- Completa quanto segue
a. Riporta fedelmente il passo del testo su Forte Prenestino che va da "Quante volte eravamo" fino a "che pretende immaginazione.".
b. Trascrivi di nuovo i record, richieste comprese, dall'inizio fino alla riga che contiene "Action: 151,970", estremi inclusi, e riscala ogni coordinata delle risposte moltiplicandola per 0,95 e arrotondandola all'intero (le metà per eccesso). Non includere le immagini nella risposta.

- Estratto del documento
━━━━

Eventi e luoghi che hanno cambiato le città: Roma, capitolo 1

Scritto da Nicola Gerundino il 23 aprile 2020
Aggiornato il 9 giugno 2020

Quante volte siamo partiti DA ZERO?
Quante volte eravamo lì, abbiamo visto cambiare tutto ma ce ne siamo resi conto solo dopo, come se fosse successo per magia? Qual è il segreto?

Zero riparte dalla città, in un viaggio avanti e indietro sulla linea del tempo. Dagli ultimi 30 anni del passato, da cui sembriamo lontanissimi e da cui prendere il meglio. Dal presente in cui è impossibile andare avanti, è impossibile tornare indietro, in cui siamo immobili e soffriamo. Dal futuro che pretende immaginazione.

Dire Forte Prenestino significa dire per molti versi Roma. Più che due entità di luogo e spazio separate, con l’una che contiene l’altra, si ha a che fare con due sinonimi. Anzi, esiste una precisa figura retorica che racconta come la parte possa essere il tutto: la sineddoche. Per capire il Forte Prenestino bisogna partire da lontano, dalla stagione più violenta della recente storia della Repubblica Italiana, quella delle stragi e lotta armata, che aveva toccato il suo apice negli ultimissimi anni del decennio 70 ed era ancora decisamente pulsante all’inizio degli 80. La stagione del riflusso non fu un interruttore, bensì una gestazione lenta e faticosa in cui ogni forma di dissenso veniva bollata come sovversiva e repressa sul nascere. Da un quartiere, Centocelle, e da alcuni gruppi e individui appartenenti alla sinistra radicale, ma caratterizzati tutti da un’indole libertaria, poco incline ai dogmatismi e quindi capace di flirtare con alcune sottoculture urbane come quella punk e skin, emerse la fame di smuovere l’acqua, di aggregarsi, di reclamare spazio, di rompere la cappa di piombo che ancora gravava sull’Italia. Un’urgenza che trovò sbocchi molto poco convenzionali per l’epoca: una rivista, Vuoto a perdere, innovativa e creativa non solo nei contenuti ma anche nell’estetica e nella grafica, cortei di quartiere musicali e colorati, antesignani di quelle che sarebbero poi diventate le street parade, poi concerti e anche la prima celebrazione del “non lavoro”:

“La piazza ci aveva coesi tutti quanti. C’era la volontà comune di rimettere in gioco la propria vita e avere dei luoghi dove poter creare e sperimentare, la volontà di rimettere in moto dei processi aggregativi e associativi, perché in quegli anni l’associazione era stata impossibile”

━━━━

- Materiale fornito
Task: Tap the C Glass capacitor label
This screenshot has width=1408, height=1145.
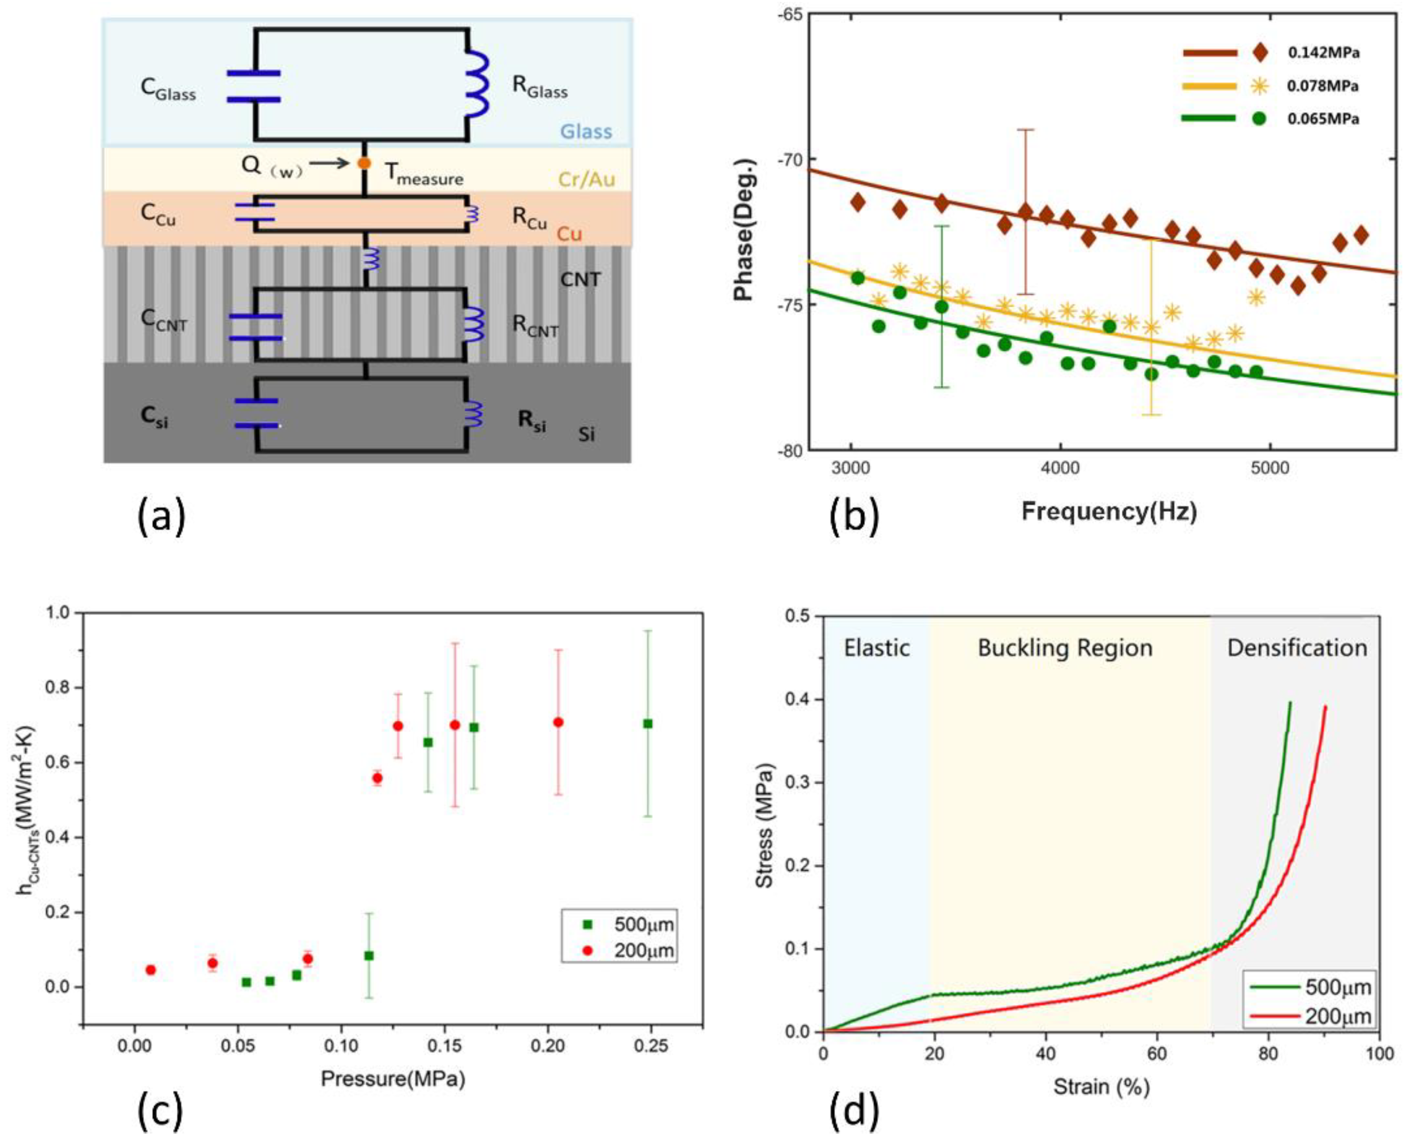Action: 168,88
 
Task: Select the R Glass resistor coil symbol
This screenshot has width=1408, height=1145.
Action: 477,85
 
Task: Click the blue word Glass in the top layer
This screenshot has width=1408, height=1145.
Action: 585,131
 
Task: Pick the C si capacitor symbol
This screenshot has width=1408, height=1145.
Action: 257,413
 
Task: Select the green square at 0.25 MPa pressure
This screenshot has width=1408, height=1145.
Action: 648,724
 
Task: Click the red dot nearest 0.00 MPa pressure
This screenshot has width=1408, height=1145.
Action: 151,970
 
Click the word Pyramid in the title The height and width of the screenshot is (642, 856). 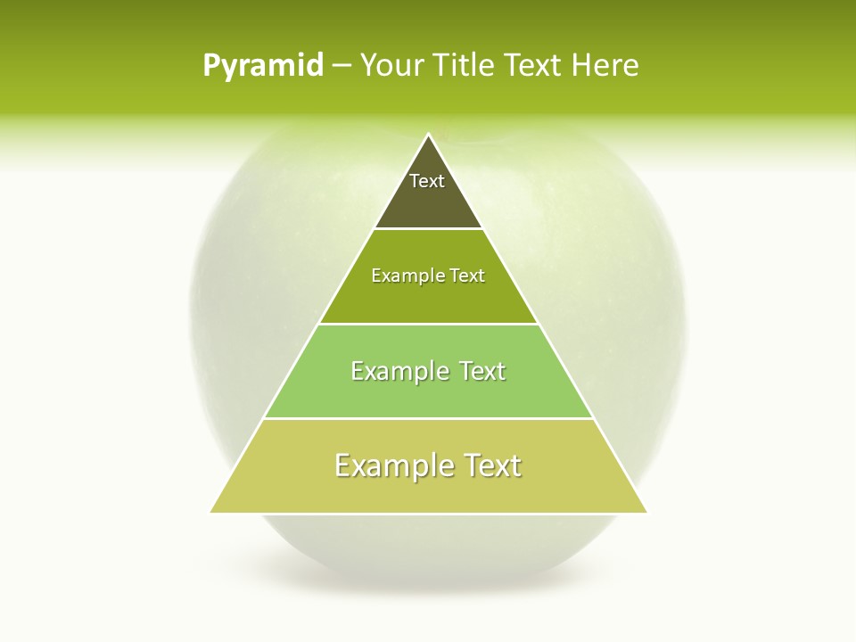pos(262,66)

━━━━

- Risultati in ordine
a.
Quante volte eravamo lì, abbiamo visto cambiare tutto ma ce ne siamo resi conto solo dopo, come se fosse successo per magia? Qual è il segreto?

Zero riparte dalla città, in un viaggio avanti e indietro sulla linea del tempo. Dagli ultimi 30 anni del passato, da cui sembriamo lontanissimi e da cui prendere il meglio. Dal presente in cui è impossibile andare avanti, è impossibile tornare indietro, in cui siamo immobili e soffriamo. Dal futuro che pretende immaginazione.

b.
Task: Tap the C Glass capacitor label
This screenshot has width=1408, height=1145.
Action: 160,84
 
Task: Select the R Glass resistor coil symbol
This screenshot has width=1408, height=1145.
Action: 453,81
 
Task: Click the blue word Glass in the top layer
This screenshot has width=1408, height=1145.
Action: 556,124
 
Task: Pick the C si capacitor symbol
This screenshot has width=1408, height=1145.
Action: 244,392
 
Task: Select the green square at 0.25 MPa pressure
This screenshot has width=1408, height=1145.
Action: 616,688
 
Task: Click the red dot nearest 0.00 MPa pressure
This screenshot has width=1408, height=1145.
Action: 143,922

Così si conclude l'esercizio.